Hohe Gangzahl auf demselben Fleck

Von Stefan Sasse
Es ist beeindruckend, welch professionelle Fassade Schwarz-Gelb weiter aufzuerhalten in der Lage ist. Nachdem Schäuble mehrfach verkündet hat, dass Steuererleichterungen nicht drin sind, gab es gestern den überraschenden Beschluss, im Januar 2013 (!) wegen der guten Konjunkturlage dieses Mal aber endgültig Steuererleichterungen durchzuführen, und weil man gerade dabei ist auch die Sozialbeiträge zu senken. Schließlich "soll der Aufschwung bei den Bürgern ankommen". Der Aufschwung, der bei den Bürgern ankommt: das ist eine Plastikphrase, die es in kaum einem Jahr zu einer solch monotonen Wiederholungsfrequenz geschaffen hat, dass das seinesgleichen sucht. Als der "Aufschwung" begann, hat man alle Vorstellungen entrüstet von sich gewiesen, dass er nicht überall "ankommen" könnte. Jetzt fordert man es gebetsmühlenhaftig. Aber das ist eigentlich nur ein kleines Detail in dem alltäglichen Chaos, das Schwarz-Gelb zu produzieren imstande ist. 
Nachdem nun (endgültig!) Steuer- und Abgabensenkungen beschlossen wurden - welch Einigkeit in der Koalition! - fordert Schäuble dieses Mal, die FDP solle Sparvorschläge auf den Tisch legen, oder er werde es nicht machen.

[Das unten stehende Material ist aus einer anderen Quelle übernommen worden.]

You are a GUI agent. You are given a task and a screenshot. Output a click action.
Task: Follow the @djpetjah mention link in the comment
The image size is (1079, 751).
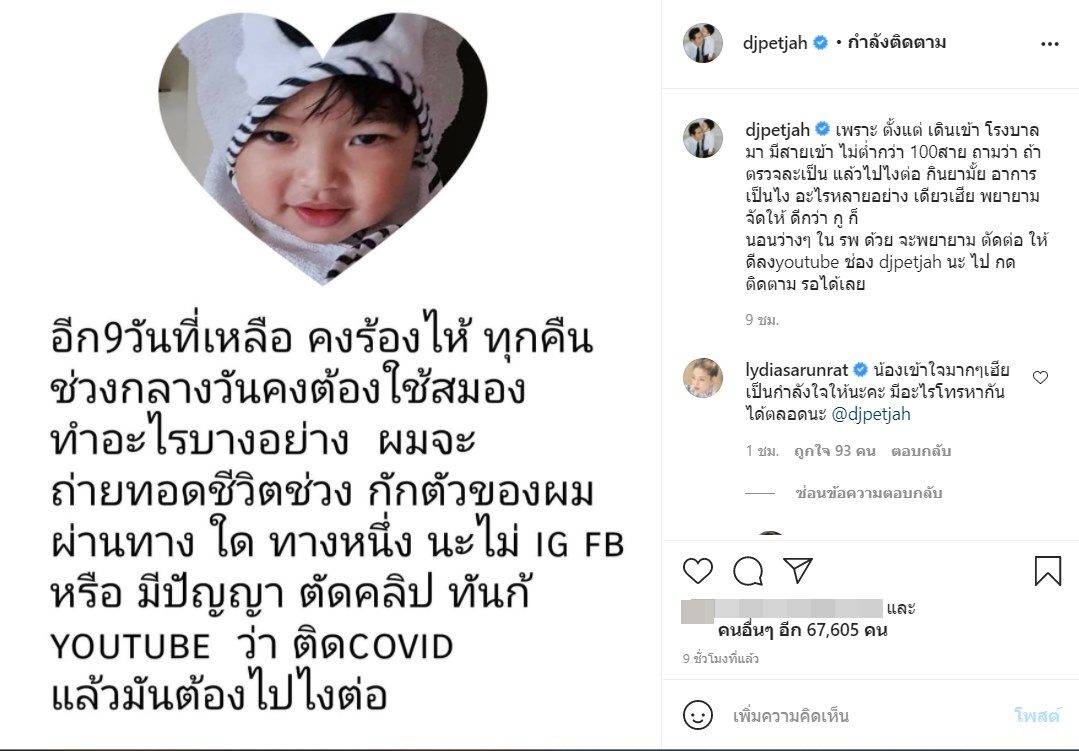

Moment, ich dachte die Senkungen könnten wegen der guten Konjunktur gemacht werden? Warum jetzt sparen? Egal, damit liegt der Schwarze Peter erneut bei den Liberalen. Wenn sie die Senkungen nicht aufkommensneutral machen können - und das dürfte ein Ding der Unmöglichkeit sein - kann sich die CDU erneut gefahrlos quer stellen. Wenn man bedenkt, dass die FDP vor ihrer Wahl 2009 einmal den Ruf hatte, seriöse Haushaltspolitik zu machen! Das war schon damals ein Witz, aber jetzt haben sie ihn richtig zerlegt. 

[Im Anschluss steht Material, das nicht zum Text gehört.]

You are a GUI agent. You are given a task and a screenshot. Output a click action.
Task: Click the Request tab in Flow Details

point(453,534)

Natürlich wäre nicht die Tigerentenkoalition unterwegs, wenn sie nicht noch eines draufsetzen würde: Sabine Leutheusser-Schnarrenberger hat öffentlich vorgeschlagen, doch mal wieder mit der SPD zu koalieren. Die offizielle CSU-Reaktion war beißend: kommt ihr erst mal über 5%! Interessant war aber auch die Reaktion der Sozialdemokraten: Leutheusser-Schnarrenberger spreche nicht für die FDP (soweit richtig), und die sei ja total neoliberal, es "gibt dort keine Sozialliberalen mehr", und bevor die SPD großzügig über die Idee nachdenken könne müsse sich die FDP "radikal ändern". Moment: die FDP ist radikal neoliberal, nicht sozialliberal und kann deswegen nicht mit der SPD koalieren? Die gleiche SPD, die 2009 in fast kriecherischer Art die damalige, unangeschlagene und sicherlich deutlich neoliberalere Westerwelle-FDP umworben hat, doch bitte bitte mit ihr zu koalieren? Diese SPD? Was gerade auf der politischen Bühne abläuft ist unglaublich absurd, und es wundert mich keine Sekunde, dass die Grünen ständig Gewinne verzeichnen, denn sie sind die Einzigen, die sich nicht permanent blamieren (von der LINKEn und ihren PR-Desastern von DDR bis Israel fangen wir gar nicht erst an).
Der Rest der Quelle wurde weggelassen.